Director:
Jorge Furtado
Screenwriter:
Jorge Furtado
Directors of Photography:
Roberto Henkin, Sergio Amon
Running time: 13 minutes
Original title: Ilha das flores
This short film appears to be a documentary, but it doesn’t really matter whether the characters are real individuals or not. The very loose storyline follows the journey of a tomato and examines the implications of human intervention while trying to capture exactly what it is that makes us human. The conclusions are rather pessimistic.
Isle of Flowers is set, if such a simple term may be used here, at a tomato plantation in Porto Alegre, where a worker named Suzuki (the recurring, matter-of-fact narrator informs us that he is Japanese) picks the vegetables. These tomatoes will be sold to a supermarket, where Mrs Anete, a perfume saleswoman, will buy them. When she prepares the tomato soup, she deems one of the tomatoes unsuitable and throws it in the garbage. One of Porto Alegre’s garbage dumps is situated on an island called the Isle of Flowers, where pigs and humans vie for a chance to retrieve items from the garbage in order to feed themselves.

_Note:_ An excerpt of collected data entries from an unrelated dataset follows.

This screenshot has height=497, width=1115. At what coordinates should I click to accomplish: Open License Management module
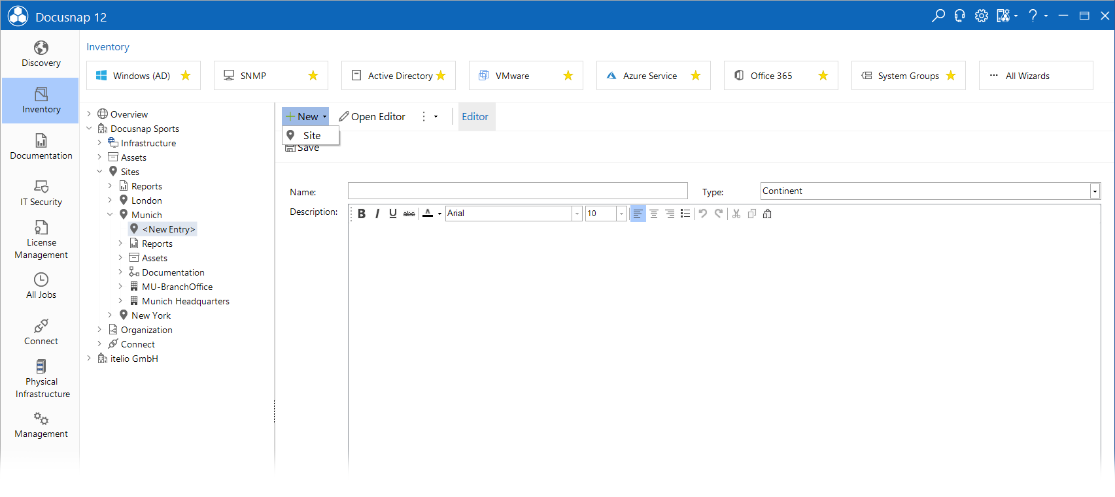(41, 240)
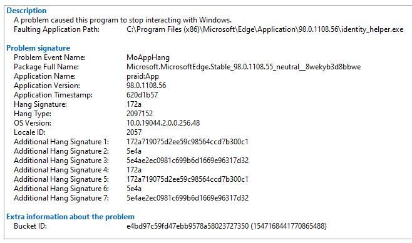Viewport: 412px width, 243px height.
Task: Click the Bucket ID value text
Action: click(x=227, y=226)
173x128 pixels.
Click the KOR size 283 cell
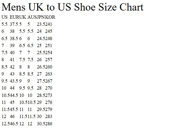pyautogui.click(x=49, y=116)
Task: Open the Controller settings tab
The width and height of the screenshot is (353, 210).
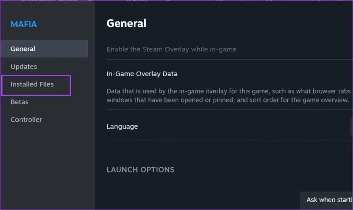Action: pyautogui.click(x=26, y=119)
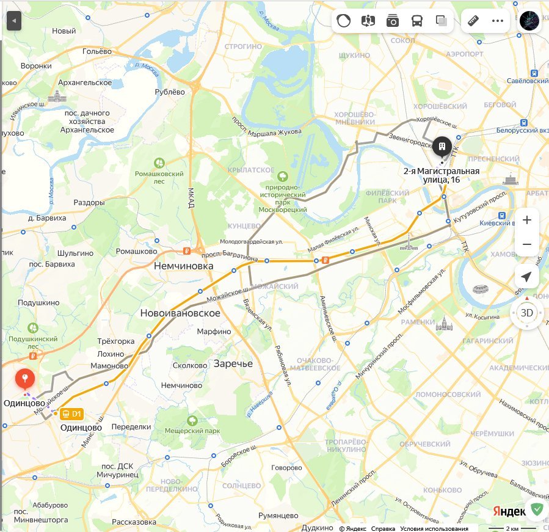Open the green shield security badge
This screenshot has width=549, height=532.
(537, 509)
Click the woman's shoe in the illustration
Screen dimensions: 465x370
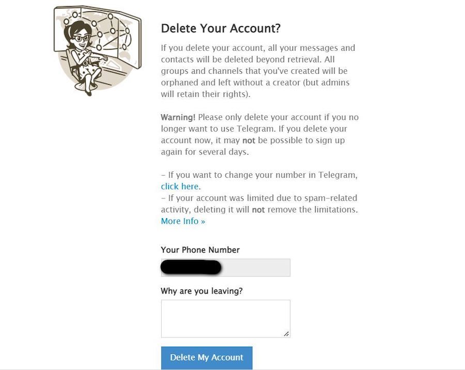(x=89, y=94)
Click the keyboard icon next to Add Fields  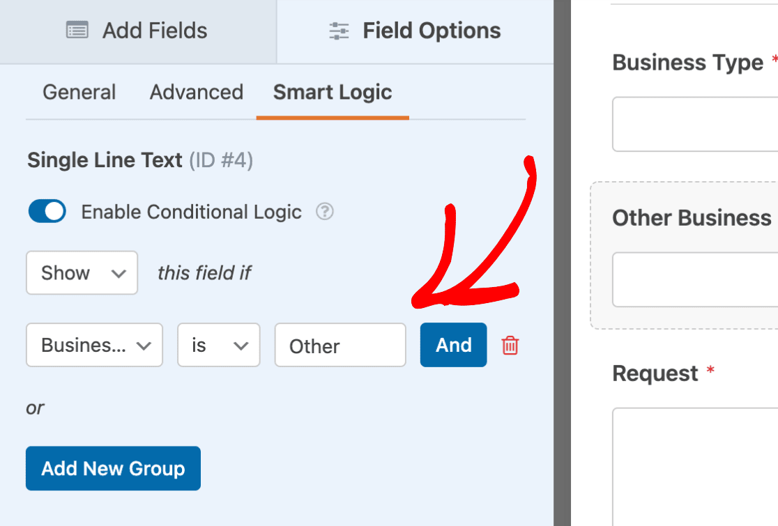tap(77, 30)
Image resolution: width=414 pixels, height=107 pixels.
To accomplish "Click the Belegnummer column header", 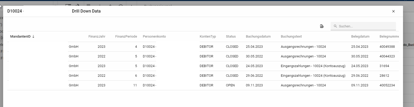I will pos(389,37).
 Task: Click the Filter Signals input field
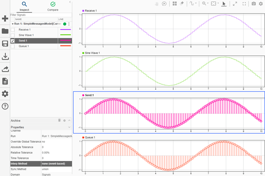click(x=40, y=15)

The film’s importance lies not in its ability to trace the very banal journey of a tomato from the plantation to the garbage dump, but in its evocative presentation of human desperation at the heart of consumerism. Isle of Flowers uses the red vegetable as a red herring: The film, via many detours, finally deals with the poor of Porto Alegre who have to scavenge for food; they find themselves, in the scheme of things, situated even lower on the socioeconomic ladder than pigs. Everything has a price and can be exchanged for money, as the film clearly indicates, and since a pig can be bought for food, it is worth more than the poor scavengers, who cannot.

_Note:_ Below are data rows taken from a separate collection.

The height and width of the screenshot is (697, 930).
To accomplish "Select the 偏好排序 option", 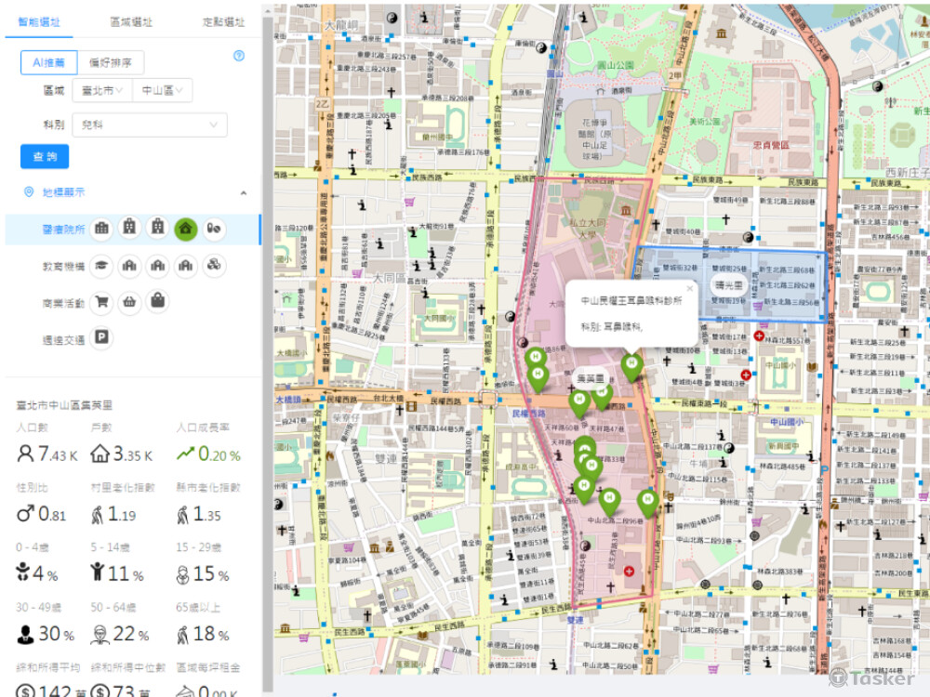I will tap(111, 63).
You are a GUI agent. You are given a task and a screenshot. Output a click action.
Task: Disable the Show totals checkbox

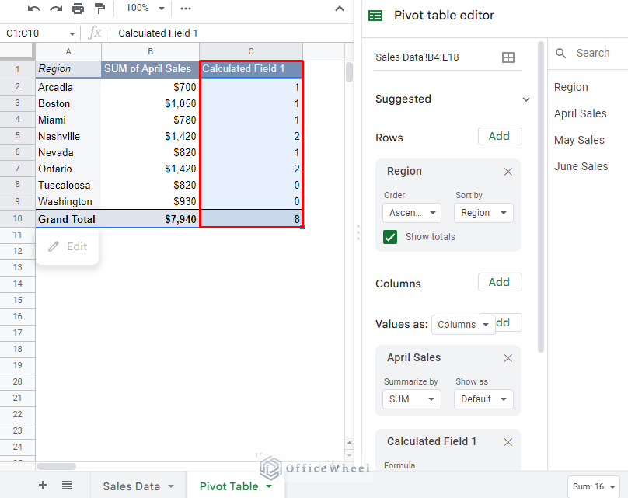pyautogui.click(x=389, y=237)
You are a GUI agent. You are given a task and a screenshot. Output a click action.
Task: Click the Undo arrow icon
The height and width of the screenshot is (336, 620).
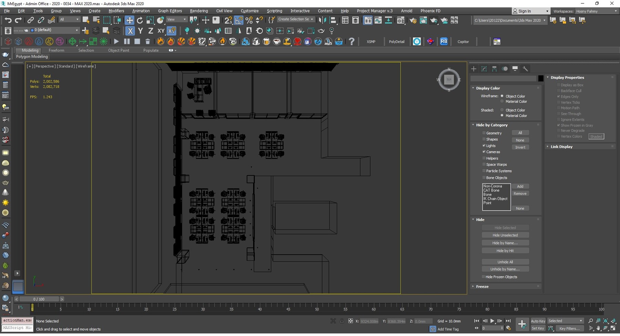8,20
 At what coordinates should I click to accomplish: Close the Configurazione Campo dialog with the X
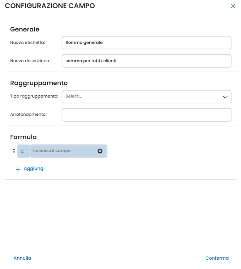tap(233, 6)
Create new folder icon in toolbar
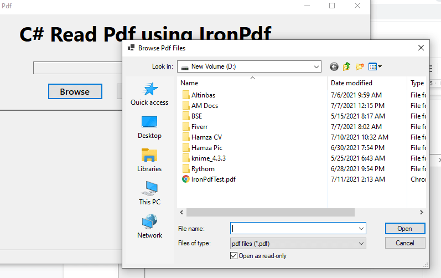 pos(360,66)
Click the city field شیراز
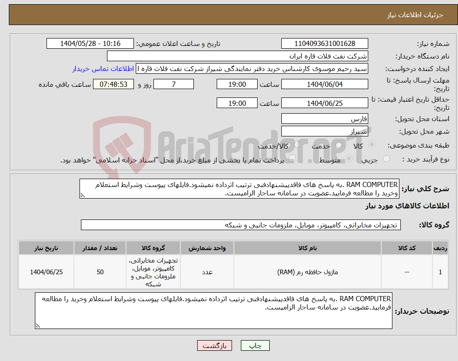 324,130
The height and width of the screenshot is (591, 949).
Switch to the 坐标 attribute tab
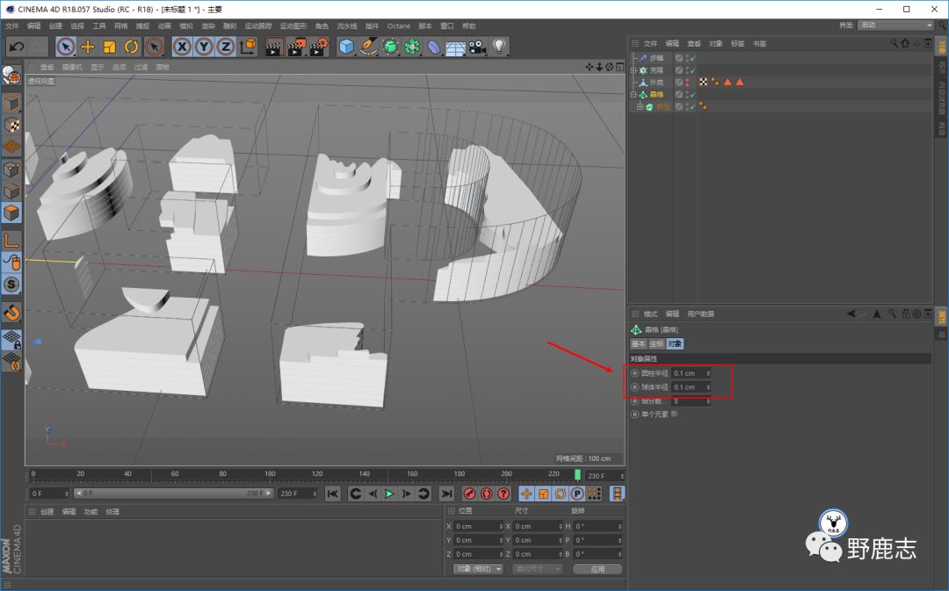click(656, 343)
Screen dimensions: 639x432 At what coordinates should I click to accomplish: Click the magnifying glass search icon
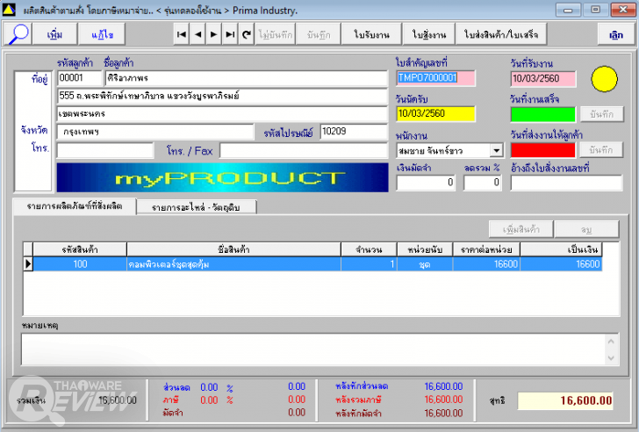tap(19, 34)
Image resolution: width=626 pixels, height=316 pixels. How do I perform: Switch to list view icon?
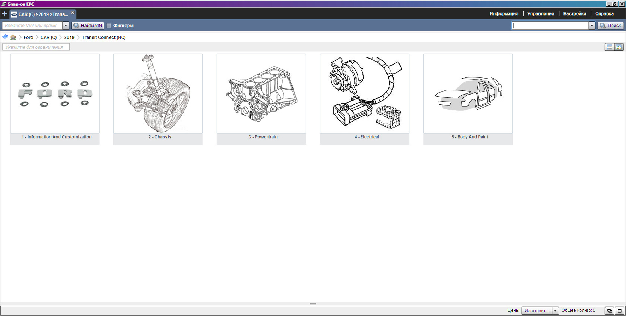point(609,47)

The Isle of Flowers, moving as it does from one train of thought to the next, is comical in its apparent digressions but ruthless in its depiction of the lives of human beings. When mentioning Jews, all we see are images of the Holocaust. A human being is defined, for example, as an entity with a highly developed brain and opposable thumbs. These traits are accompanied onscreen by an image of a mushroom cloud (a consequence of the workings of the brain) and the forbidden apple, picked by the opposable thumbs.
My only qualm with the film is its definition of the family as a unit that consists of a father, a mother and two children. While traditionally true, this convention is purely arbitrary and wholly simplistic. But this flaw does nothing to detract from the film’s enlightening and thoroughly entertaining perspective on the impact of exchange.